The intended effect is to significantly curtail the application of the Georgia Pacific factors, which require consideration of these among several other factors, but do not mandate that damages be limited to a minimal license rate or an apportioned value of the patent.

Patent reform opponents lost no time in beginning to fight the measure.  EE Times reports:

“Within hours after the new bill was introduced, two industry groups and two members of the House of Representatives came out against the new measure.

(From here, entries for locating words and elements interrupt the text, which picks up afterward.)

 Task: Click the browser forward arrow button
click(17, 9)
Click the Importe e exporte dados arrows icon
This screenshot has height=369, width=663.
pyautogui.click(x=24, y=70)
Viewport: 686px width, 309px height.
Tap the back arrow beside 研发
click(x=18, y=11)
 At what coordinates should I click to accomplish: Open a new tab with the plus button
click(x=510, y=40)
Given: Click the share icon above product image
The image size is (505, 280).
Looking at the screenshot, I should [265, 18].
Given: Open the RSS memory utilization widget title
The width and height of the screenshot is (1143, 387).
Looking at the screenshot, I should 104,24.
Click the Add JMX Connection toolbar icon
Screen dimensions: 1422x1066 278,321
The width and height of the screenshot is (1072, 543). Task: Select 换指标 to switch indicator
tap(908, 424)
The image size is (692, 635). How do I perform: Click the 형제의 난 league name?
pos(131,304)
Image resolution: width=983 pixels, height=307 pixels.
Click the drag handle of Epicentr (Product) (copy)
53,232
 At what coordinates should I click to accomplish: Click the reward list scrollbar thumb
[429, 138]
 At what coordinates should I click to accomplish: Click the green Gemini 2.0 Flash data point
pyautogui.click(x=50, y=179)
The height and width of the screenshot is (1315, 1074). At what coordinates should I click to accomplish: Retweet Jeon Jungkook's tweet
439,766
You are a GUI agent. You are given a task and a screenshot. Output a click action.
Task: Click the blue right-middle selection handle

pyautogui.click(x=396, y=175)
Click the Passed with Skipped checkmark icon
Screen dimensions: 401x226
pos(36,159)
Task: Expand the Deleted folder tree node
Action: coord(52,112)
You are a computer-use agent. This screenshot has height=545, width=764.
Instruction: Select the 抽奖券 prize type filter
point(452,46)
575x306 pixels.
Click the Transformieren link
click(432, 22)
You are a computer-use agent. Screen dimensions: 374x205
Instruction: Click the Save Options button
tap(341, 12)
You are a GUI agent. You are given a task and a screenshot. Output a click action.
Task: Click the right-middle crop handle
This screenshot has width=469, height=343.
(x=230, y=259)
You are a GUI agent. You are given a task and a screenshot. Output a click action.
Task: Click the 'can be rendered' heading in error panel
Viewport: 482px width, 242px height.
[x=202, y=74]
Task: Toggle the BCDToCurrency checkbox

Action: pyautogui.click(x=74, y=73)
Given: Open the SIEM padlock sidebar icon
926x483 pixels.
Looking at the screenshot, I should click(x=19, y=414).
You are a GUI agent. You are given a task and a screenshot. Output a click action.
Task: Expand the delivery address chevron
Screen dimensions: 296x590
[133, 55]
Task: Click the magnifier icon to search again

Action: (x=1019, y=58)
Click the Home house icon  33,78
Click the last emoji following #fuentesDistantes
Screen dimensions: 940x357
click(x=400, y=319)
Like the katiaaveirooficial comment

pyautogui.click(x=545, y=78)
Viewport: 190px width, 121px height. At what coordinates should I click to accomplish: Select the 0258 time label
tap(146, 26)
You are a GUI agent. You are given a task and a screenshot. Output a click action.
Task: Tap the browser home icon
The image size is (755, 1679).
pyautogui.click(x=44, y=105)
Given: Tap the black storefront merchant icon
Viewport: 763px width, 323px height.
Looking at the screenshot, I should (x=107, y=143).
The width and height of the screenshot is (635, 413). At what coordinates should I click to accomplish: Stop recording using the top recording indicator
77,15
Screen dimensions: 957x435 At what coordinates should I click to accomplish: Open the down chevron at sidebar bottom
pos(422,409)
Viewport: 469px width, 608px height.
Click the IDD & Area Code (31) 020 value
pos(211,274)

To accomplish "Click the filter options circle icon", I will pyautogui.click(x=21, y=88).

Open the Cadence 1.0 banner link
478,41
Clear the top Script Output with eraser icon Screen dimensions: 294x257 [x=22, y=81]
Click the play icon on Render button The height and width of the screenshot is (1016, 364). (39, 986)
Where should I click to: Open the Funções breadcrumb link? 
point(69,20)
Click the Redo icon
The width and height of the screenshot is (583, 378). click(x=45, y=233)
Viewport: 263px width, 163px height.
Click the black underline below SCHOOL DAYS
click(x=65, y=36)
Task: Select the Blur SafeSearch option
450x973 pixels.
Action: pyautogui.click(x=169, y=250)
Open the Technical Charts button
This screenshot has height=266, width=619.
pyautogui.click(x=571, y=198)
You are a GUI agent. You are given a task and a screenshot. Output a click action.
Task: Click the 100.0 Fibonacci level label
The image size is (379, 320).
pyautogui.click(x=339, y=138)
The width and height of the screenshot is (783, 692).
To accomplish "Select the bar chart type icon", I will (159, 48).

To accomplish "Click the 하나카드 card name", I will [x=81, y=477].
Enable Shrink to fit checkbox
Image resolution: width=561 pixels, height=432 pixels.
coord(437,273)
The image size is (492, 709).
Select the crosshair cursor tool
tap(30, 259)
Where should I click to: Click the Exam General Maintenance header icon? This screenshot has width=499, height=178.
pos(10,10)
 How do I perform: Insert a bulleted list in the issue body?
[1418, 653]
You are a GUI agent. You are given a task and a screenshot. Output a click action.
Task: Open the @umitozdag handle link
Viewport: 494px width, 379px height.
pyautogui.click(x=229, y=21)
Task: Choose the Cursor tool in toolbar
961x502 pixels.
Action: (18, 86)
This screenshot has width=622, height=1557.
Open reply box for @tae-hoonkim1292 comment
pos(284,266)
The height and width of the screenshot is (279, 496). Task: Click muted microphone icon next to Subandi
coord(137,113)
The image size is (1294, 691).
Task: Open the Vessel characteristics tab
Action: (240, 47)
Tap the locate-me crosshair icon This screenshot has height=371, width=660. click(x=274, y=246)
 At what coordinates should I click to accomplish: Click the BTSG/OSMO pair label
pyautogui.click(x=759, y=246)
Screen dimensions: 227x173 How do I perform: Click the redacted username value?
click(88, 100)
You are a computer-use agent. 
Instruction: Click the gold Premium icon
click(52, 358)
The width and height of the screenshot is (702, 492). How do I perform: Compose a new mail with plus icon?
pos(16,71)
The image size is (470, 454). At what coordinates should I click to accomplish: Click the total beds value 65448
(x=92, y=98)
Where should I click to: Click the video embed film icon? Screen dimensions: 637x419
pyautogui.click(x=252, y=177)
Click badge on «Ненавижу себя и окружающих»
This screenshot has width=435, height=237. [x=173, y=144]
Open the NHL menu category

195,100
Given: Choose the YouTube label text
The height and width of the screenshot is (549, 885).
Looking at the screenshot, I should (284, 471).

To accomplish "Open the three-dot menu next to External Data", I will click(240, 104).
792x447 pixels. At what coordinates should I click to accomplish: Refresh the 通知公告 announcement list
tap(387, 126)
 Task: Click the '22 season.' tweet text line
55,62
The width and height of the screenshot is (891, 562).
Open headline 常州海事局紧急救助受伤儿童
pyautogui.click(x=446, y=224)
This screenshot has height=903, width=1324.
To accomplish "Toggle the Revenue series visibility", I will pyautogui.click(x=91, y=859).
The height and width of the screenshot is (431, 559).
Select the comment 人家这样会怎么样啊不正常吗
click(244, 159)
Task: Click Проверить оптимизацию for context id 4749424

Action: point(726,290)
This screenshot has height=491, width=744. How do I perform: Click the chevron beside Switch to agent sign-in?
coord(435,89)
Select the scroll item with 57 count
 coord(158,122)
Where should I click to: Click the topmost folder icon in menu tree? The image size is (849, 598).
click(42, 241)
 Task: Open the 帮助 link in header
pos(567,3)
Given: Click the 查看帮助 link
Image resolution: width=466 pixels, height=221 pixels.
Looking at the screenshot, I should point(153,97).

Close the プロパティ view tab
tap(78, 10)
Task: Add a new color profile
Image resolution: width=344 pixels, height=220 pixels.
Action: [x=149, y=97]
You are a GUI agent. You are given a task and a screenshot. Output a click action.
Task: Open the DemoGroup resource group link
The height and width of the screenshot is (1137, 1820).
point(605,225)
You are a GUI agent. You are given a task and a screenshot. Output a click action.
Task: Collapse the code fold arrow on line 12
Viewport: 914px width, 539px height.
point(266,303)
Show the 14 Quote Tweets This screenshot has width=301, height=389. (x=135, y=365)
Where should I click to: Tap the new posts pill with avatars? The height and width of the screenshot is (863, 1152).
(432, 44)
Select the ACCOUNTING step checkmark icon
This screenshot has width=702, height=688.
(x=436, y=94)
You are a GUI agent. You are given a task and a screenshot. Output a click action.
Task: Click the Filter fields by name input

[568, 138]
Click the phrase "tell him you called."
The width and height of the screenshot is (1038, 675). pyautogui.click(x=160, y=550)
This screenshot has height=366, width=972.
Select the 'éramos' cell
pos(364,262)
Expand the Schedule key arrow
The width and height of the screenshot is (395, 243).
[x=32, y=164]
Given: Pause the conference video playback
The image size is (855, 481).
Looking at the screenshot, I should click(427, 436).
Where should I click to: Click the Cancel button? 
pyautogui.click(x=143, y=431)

The issue of damages quickly emerged as the central issue.”

Indeed, the two HR members, Don Manzullo (R-Ill.) and Mike Michaud (D-Maine, put out a joint statement saying:

“By diminishing the damage awards in patent infringement cases, this bill would encourage intellectual property theft by foreign competitors, putting 298,000 American manufacturing jobs at risk and curtailing U.S. research and development spending by $66 billion, according to a recent economic study”.

The congressmen are likely getting their numbers from a study put out by the anti patent reform group Innovation Alliance, by Case Western economist Scott Shane.  Shane argues that the reform would cause a reduction in the value of U.S. patents, which in turn would cause a reduction in the public value of U.S. Companies, causing a drop in R&D investment of $66 billion and a loss of anywhere from 51,000 – 298,000 manufacturing jobs.  Julian Sanchez’s excellent analysis of the patent reform bill dismantles Shane’s study, noting the fallacies in (1) assuming that any increase in patent damages automatically increases the value of U.S. companies, without accounting for the savings in reduced awards paid by accused infringers, and (2) assuming that a reduction in patent damages will cause a dollar for dollar reduction in the value of U.S. patents (in fact anticipated damages are only one factor in the complex formulas used to value intellectual property).

Patent Reform Organizations Gearing Up for Legislative Battle

February 22, 2009

The various organizations created to advance particular interests in patent reform have started to prepare for the coming legislative battles.  Not surprisingly, they have styled their messages around the recent economic storms, arguing that their policies will improve American economic health and competitive ness.

The National Journal reports that the Coalition on Patent Fairness has revamped its website and focused its message on the economic benefits of patent  reform.  The Coalition’s website includes a new blog where they announce the changes.  The National Journal notes that the Coalition joins other organizations gearing up both sides of the aisle, including the Manufacturers Alliance on Patent Policy, the Innovation Alliance, and the Coalition for 21st Century Patent Reform.

Indeed, the Manufacturers Alliance on Patent Policy recently coordinated a letter by over 130 manufacturers to President Obama asking that the administration approach patent reform at a much slower pace (or perhaps even exchewing the idea entirely).  The Manufactuers’ Alliance essentially argues that the changes wrought by the Supreme Court and Federal Circuit in patent litigation relieve the need for patent reform.  Their letter is reported by IP Watchdog here and PHOSITA here.